The aura of Harvard's architecture department silenced many doubters of these bare and square designs. The GSD was the ideal platform for the polemically inclined Gropius to promote the ideals of the Bauhaus. As it has done in many other fields, Harvard provided the official stamp of approval that helped make a revolutionary doctrine palatable to conservative American tastes.

The reorganization and modernization of the architecture program, begun before the GSD was founded and culminating in Gropius's not entirely successful "Bauhausization" of the curriculum, provided the model for teaching architecture in the post-war period. Even if one studied architecture somewhere other than Harvard, one still learned the principles Harvard taught, the way Harvard taught them.

During the 1960s other schools like Yale, the University of Pennsylvania, and Cornell began to pose a serious threat to the hegemony of Harvard. Newly-founded architecture departments, often staffed by Harvard graduates, rapidly attained parity with the GSD.
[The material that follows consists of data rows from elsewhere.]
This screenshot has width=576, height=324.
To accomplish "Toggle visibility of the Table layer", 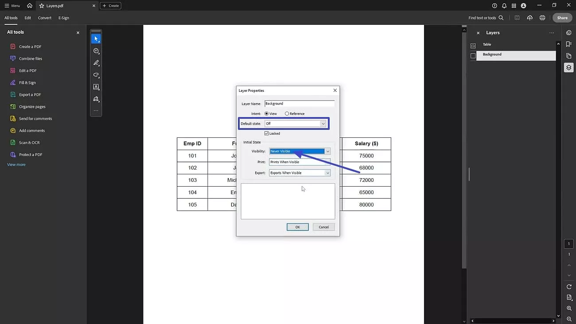I will (x=473, y=44).
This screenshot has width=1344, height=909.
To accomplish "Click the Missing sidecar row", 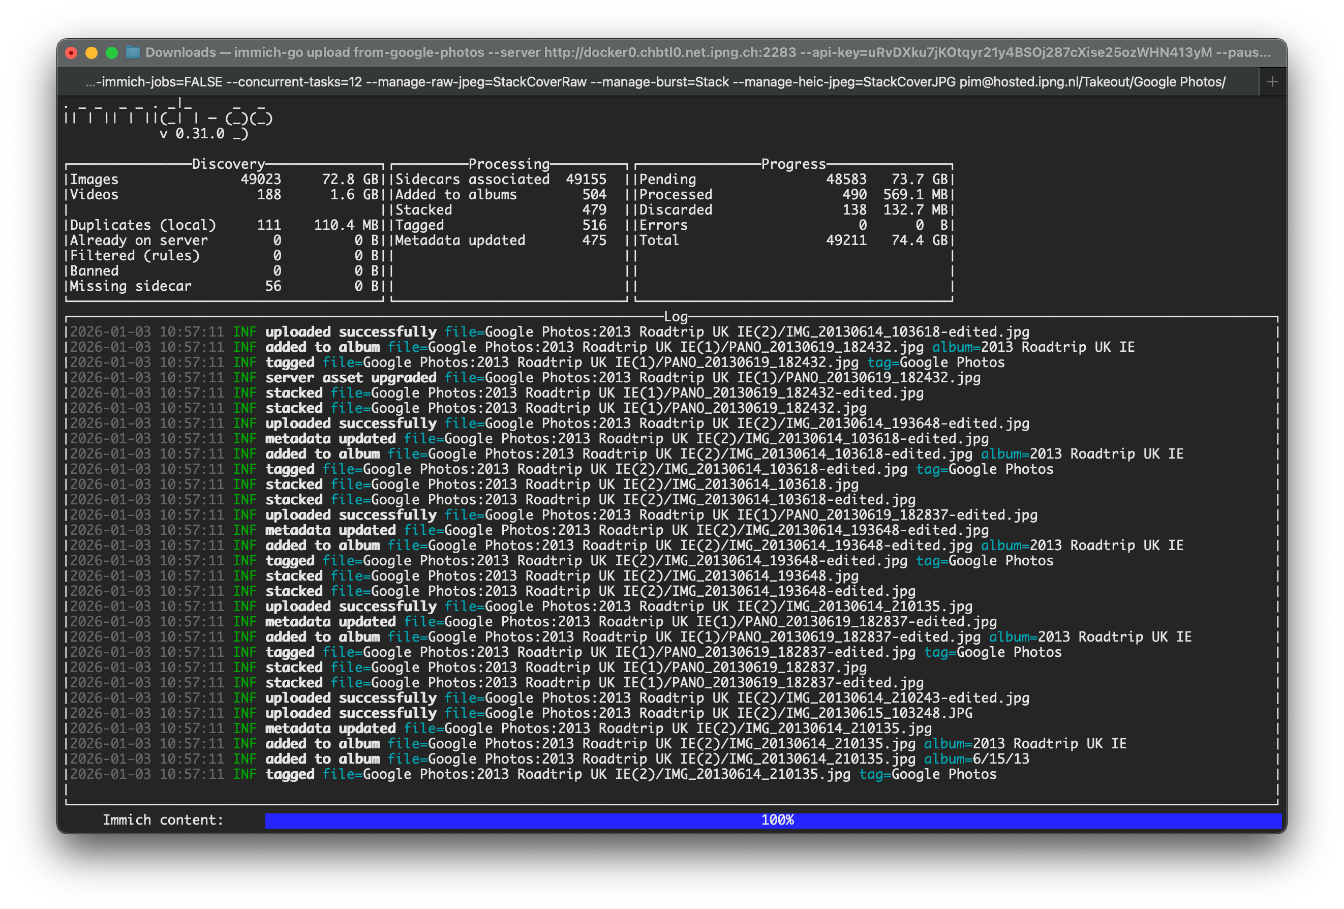I will (x=131, y=286).
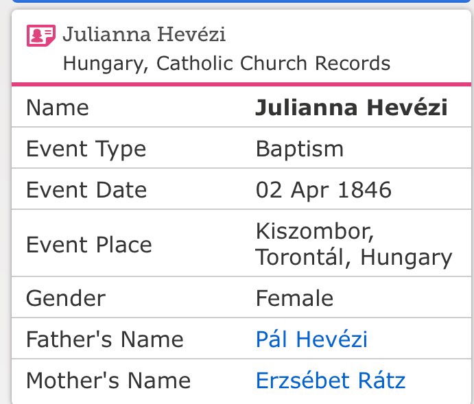Click the Name field label
The image size is (474, 404).
pyautogui.click(x=57, y=108)
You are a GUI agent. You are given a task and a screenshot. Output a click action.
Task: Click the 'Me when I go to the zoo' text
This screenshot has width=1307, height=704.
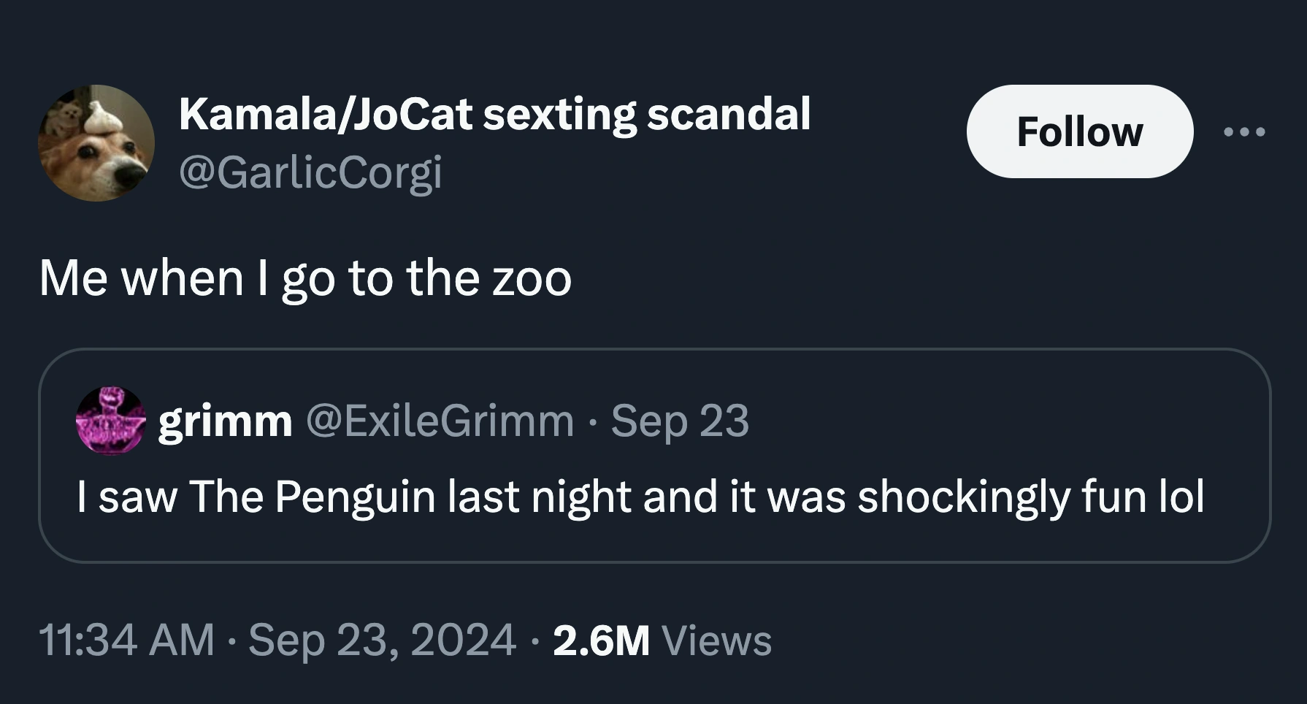(x=305, y=278)
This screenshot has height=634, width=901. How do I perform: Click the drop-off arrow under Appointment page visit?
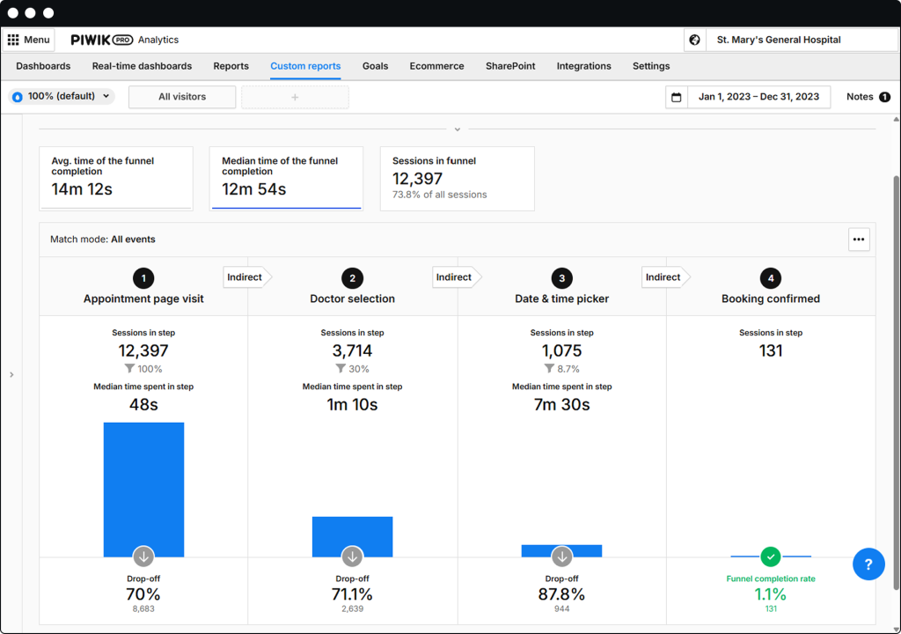coord(143,557)
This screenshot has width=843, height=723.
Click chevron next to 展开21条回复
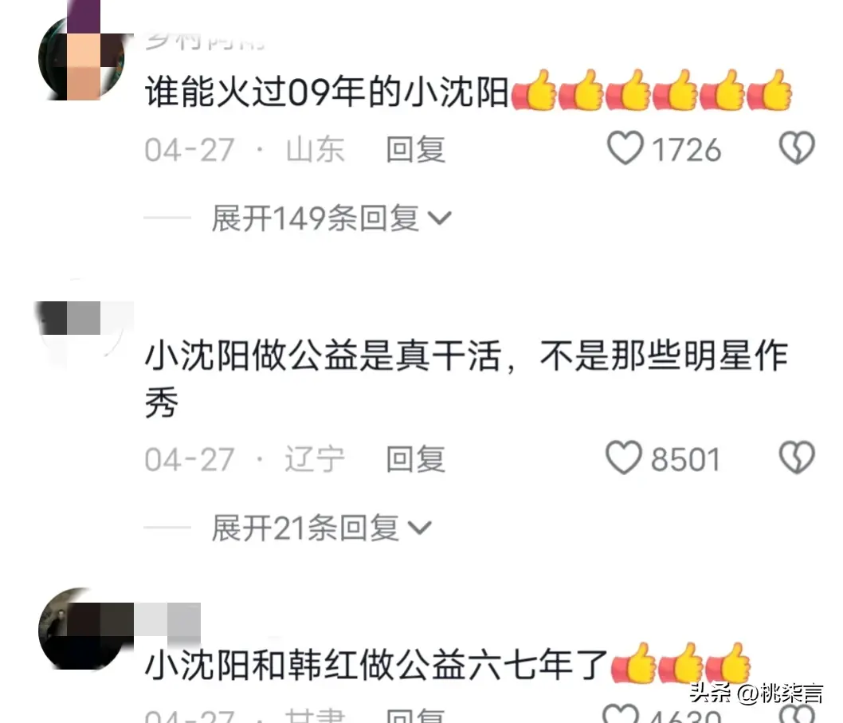click(x=419, y=528)
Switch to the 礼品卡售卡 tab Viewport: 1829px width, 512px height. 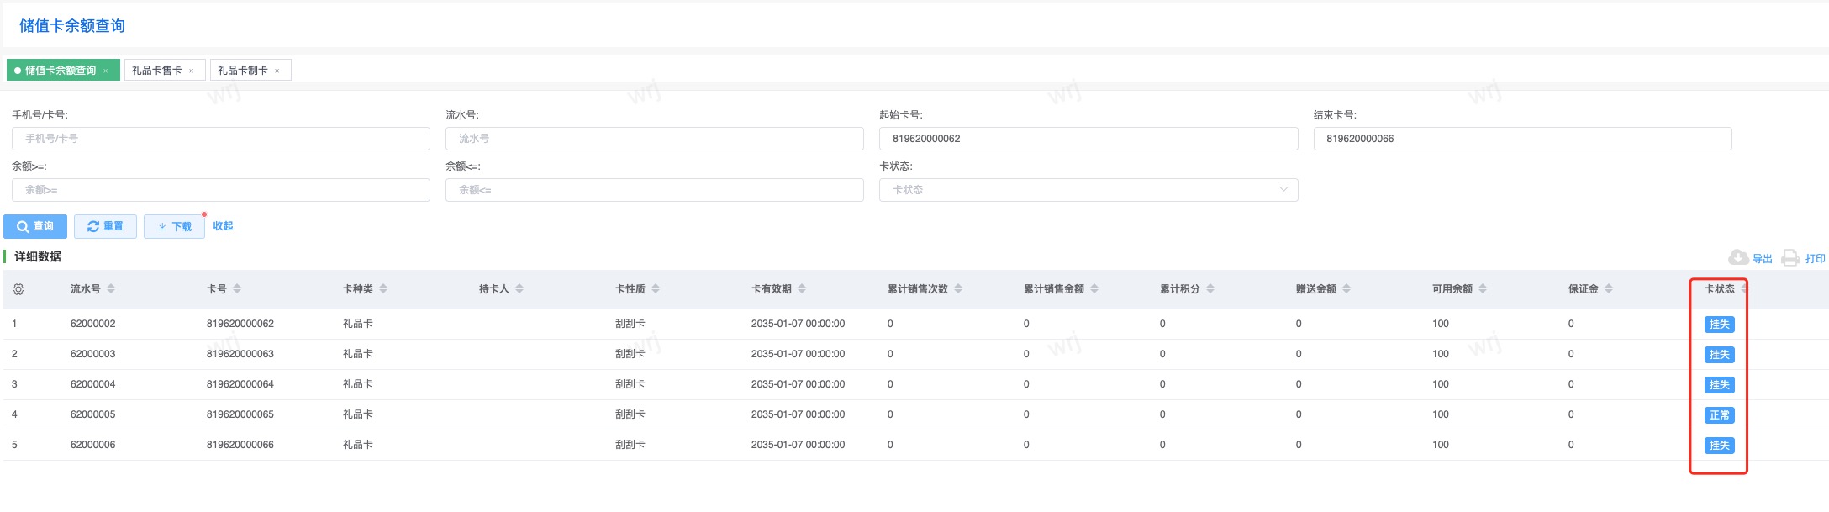click(x=157, y=71)
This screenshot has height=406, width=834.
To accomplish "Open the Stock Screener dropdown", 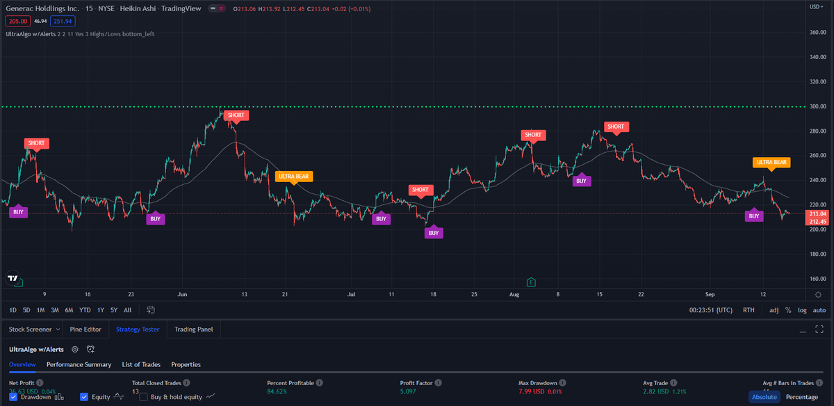I will (33, 329).
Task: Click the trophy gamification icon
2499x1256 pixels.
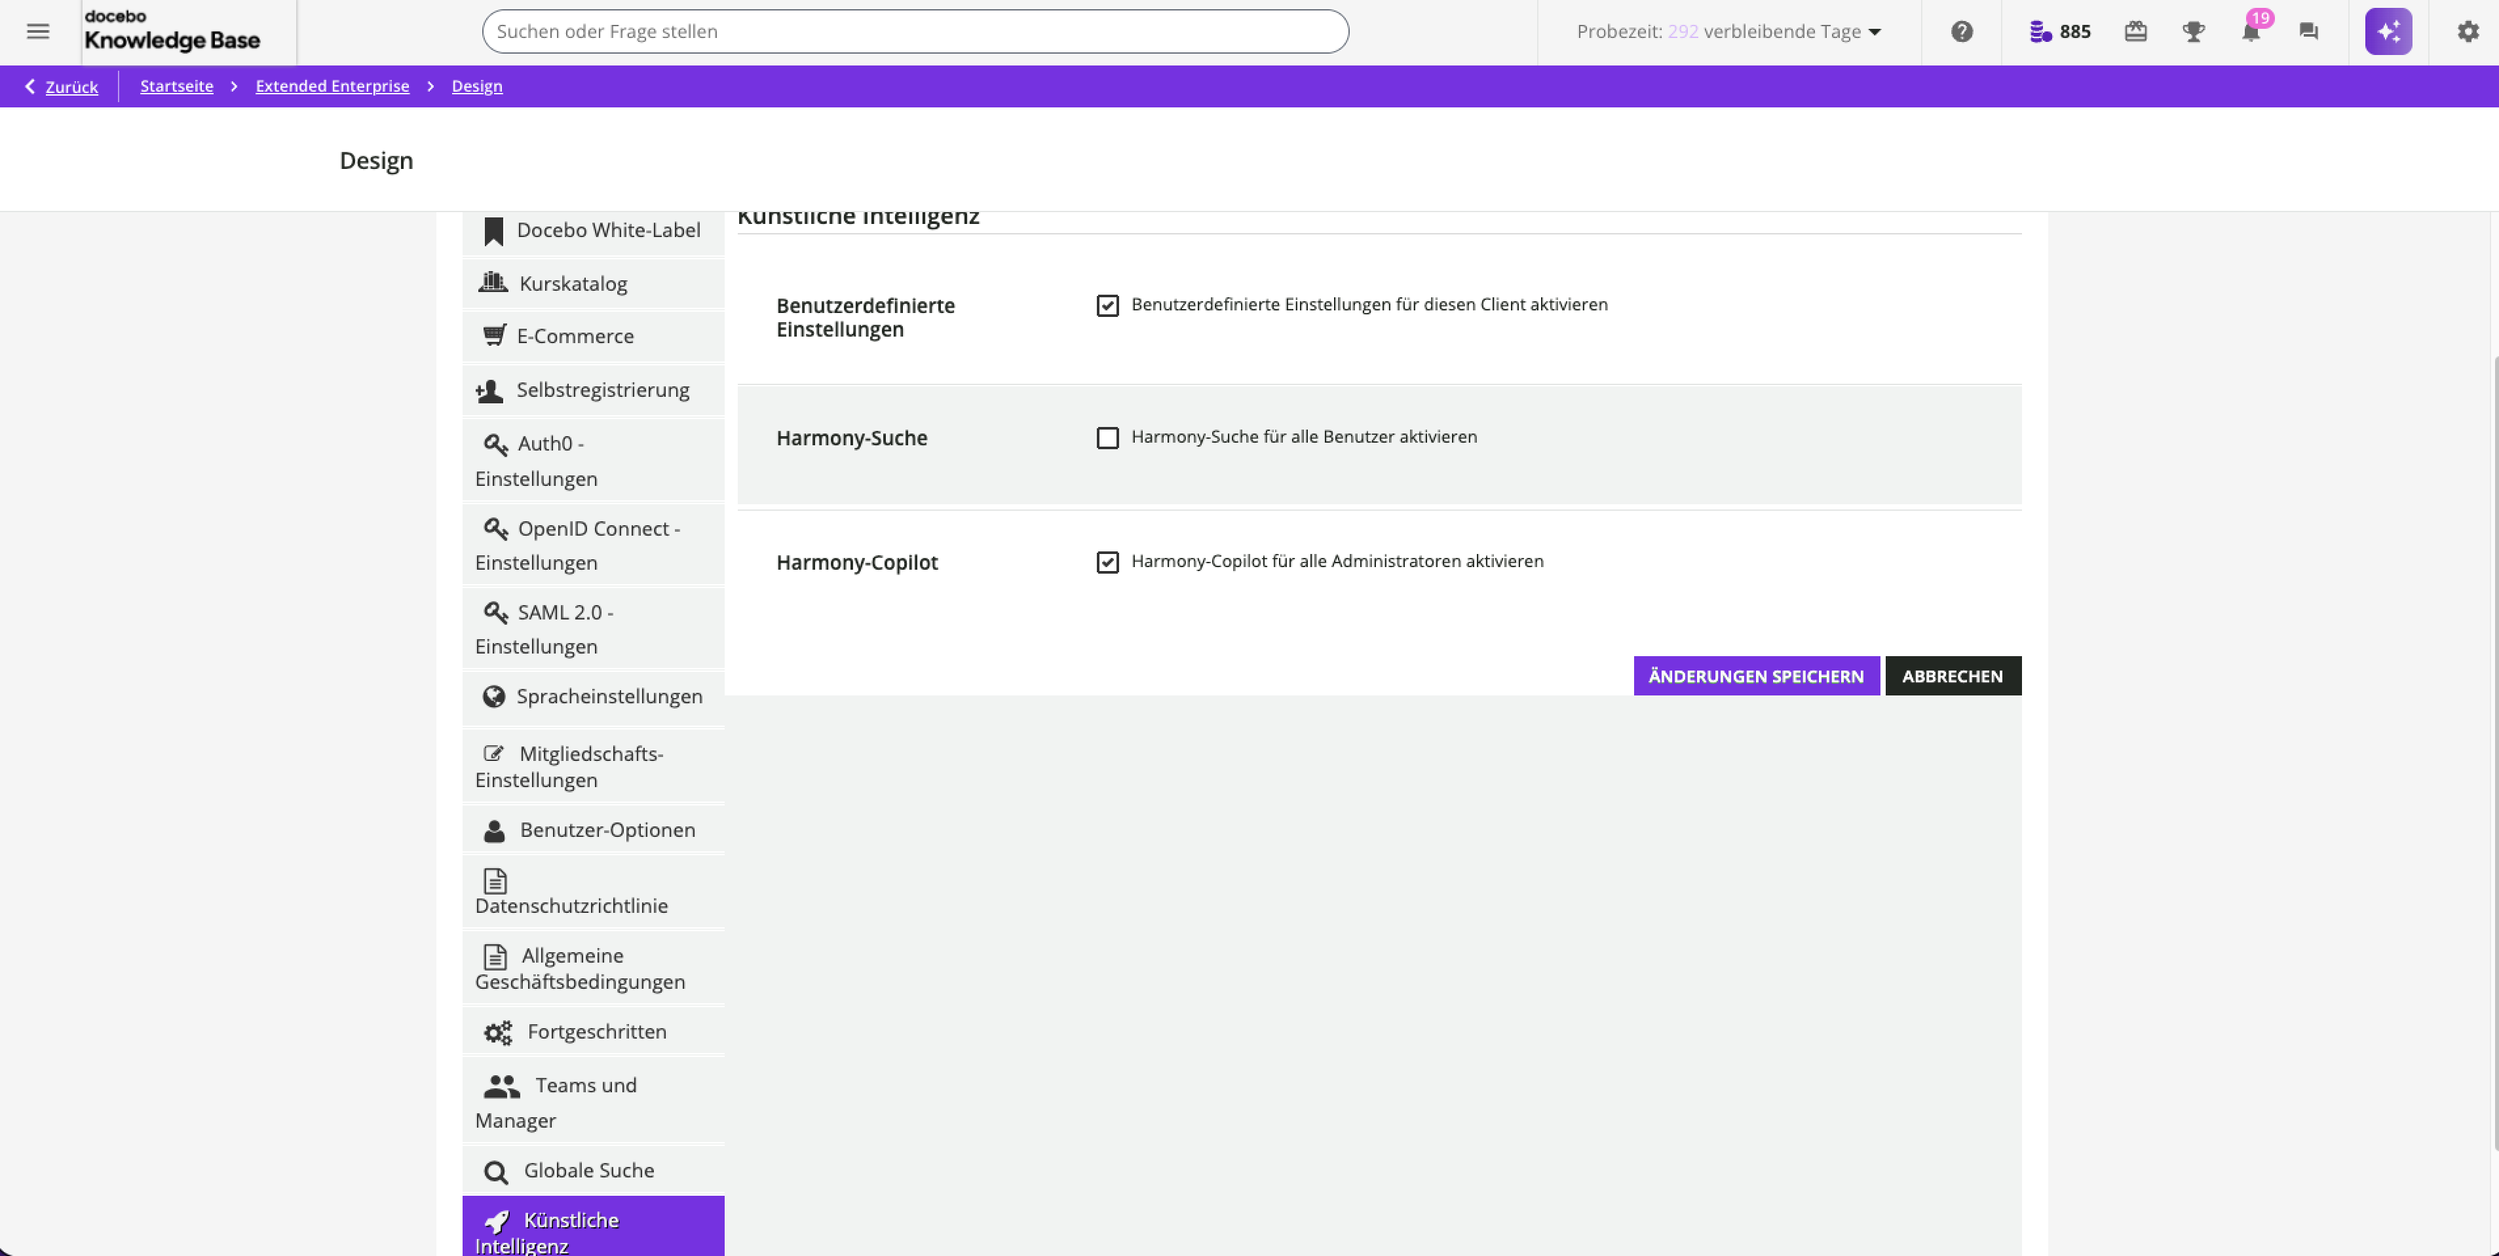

While the GSD remained true to the spirit of reinforced concrete and the right angle during Sert's tenure--as evidenced in Peabody Terraces or Boston City Hall--orthodoxy was being questioned at schools like Pennsylvania (homebase of the influential architect and teacher Louis Kahn) and UCLA (where Charles Moore blended high design with neon glitz).

Even though Dean Hudna coined the phrase "post-modern" in 1946, the GSD was not associated with any of the movements that sought alternatives to Modernism in the late 1960s and 1970s.

This relocation of the academic cutting edge did not seem to impair the education of graduates. According to Alan J. Plattus, a visiting professor of architecture at Yale, the GSD has tried hard to introduce variety into coursework. "Harvard has always been scared...of becoming too monolithic," he says, adding that sometimes the students "are benificiaries of more diversity than they can handle...the variety can dilute the experience."

Dean Gerald M. McCue believes the GSD has caught up with the avant-garde. "We are among the leaders, I think, in schools that are really probing how one blends the best of modernism and the best of other classical periods at the same time," he says. "We are trying to rediscover the theoretical propositions which created architecturee at various eras," McCue says, "instead of copying the manifestations of that, trying to rethink what was being thought at that time."

But the various theoretical and stylistic changes never seemed to affect the education GSD students received. Lawrence Halprin (BLA '44) expresses typical sentiments: "What I got was a great sense of value systems, role models, attitudes and processes. The aesthetic system was not very important...you learn it as a background and then cast it off...the International Style never influenced me."

When asked what their time at the GSD was like, the answer inevitably boils down to one word: tough. "It was angst-ridden. It wasn't fun, but that's not why I was supposed to be there," says Janet Josselyn (MAR '84). "Part of the problem is that you come out overtrained," says Eugene Lew (MAR '61). But now that Lew has his own practice, he believes that "it's no question that the training paid off."

If students have any complaint, it is that "at the GSD one learns architecture, and not how to be an architect," says Brad Walker (MAR '85). "Many employers want an employee who knows how to function in their offices. [The GSD] is not a vocational education."

And of course there is the Harvard name. "It definitely is a foot in the door," says Josselyn, who is working in a local office. Lew, on the other hand, believes that only "in the last ten to 15 years the Harvard and mystique has made a difference." Peter C. Krause and Benjamin R. Miller contributed to the writing and reporting of this article.